● Description of the task
Put the rows from the line with "Task: Click the" up to and including the line with "Zoom in with the magnifier plus button" into a JSON list of strings, one string per line and no blank lines. Leave the pictures out.

● Recorded data
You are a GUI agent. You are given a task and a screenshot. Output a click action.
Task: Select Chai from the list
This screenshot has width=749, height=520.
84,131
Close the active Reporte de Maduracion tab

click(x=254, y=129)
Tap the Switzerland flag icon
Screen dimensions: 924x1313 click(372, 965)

==

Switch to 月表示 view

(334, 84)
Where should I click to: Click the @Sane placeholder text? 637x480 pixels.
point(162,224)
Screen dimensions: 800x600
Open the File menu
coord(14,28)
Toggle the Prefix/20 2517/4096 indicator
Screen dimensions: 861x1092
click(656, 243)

---

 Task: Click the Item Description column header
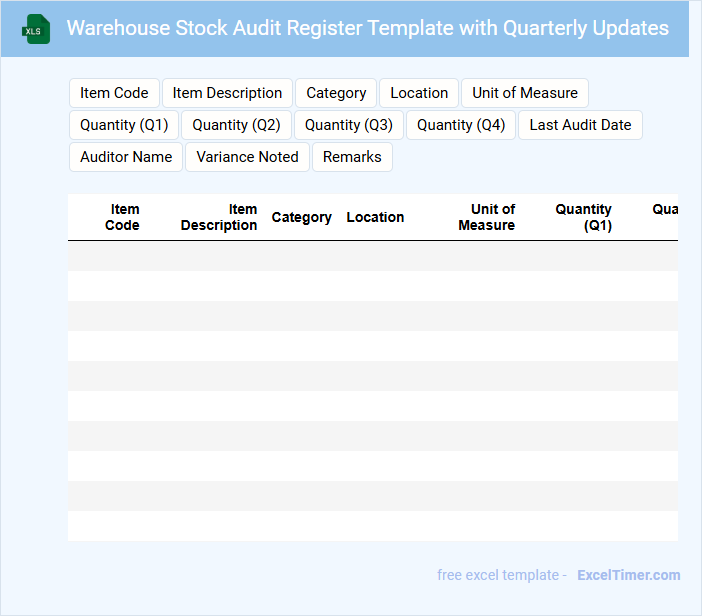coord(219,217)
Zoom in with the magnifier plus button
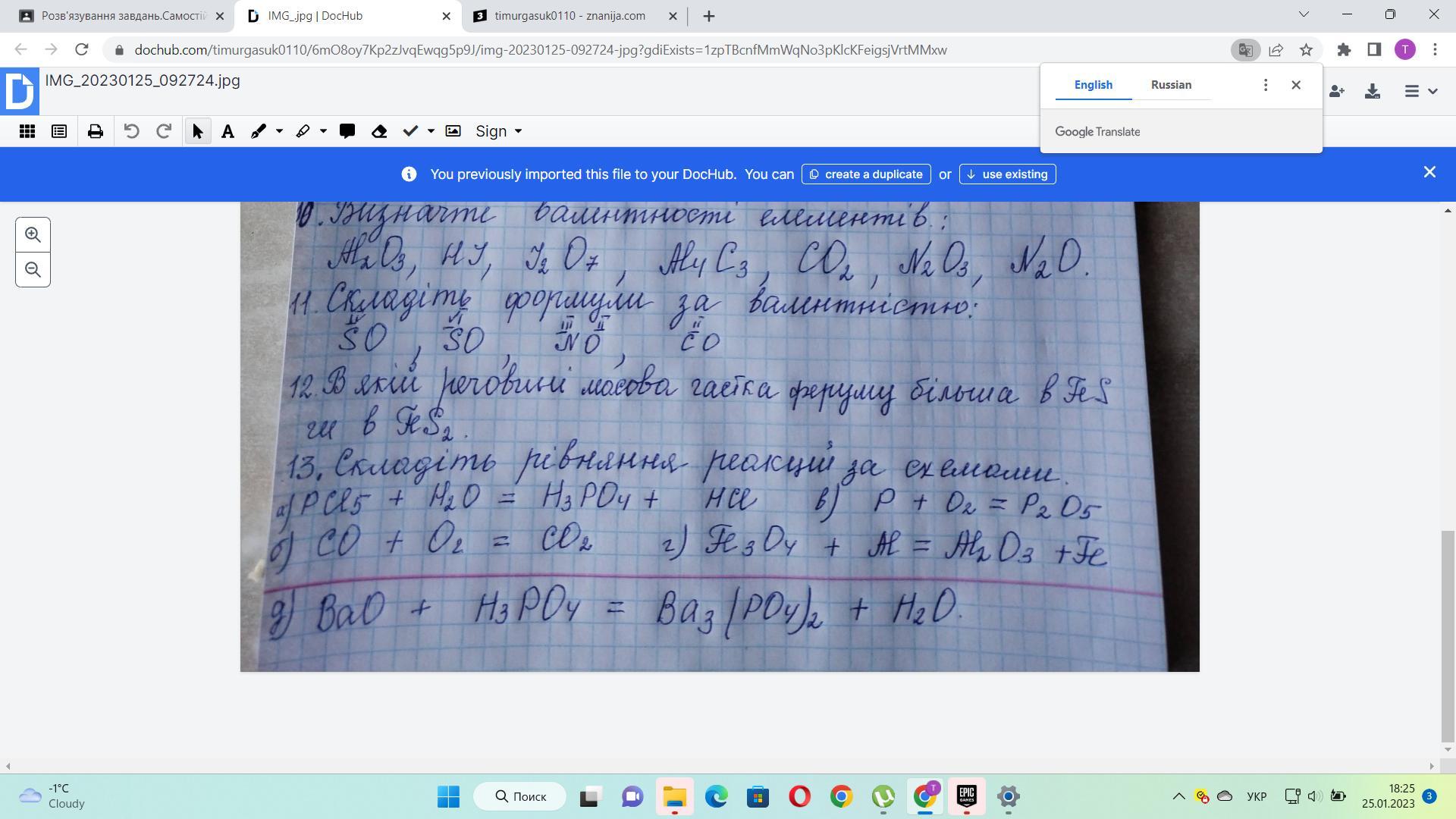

● Final result
[
  " Task: Click the Item Description column header",
  "coord(219,217)",
  "Zoom in with the magnifier plus button"
]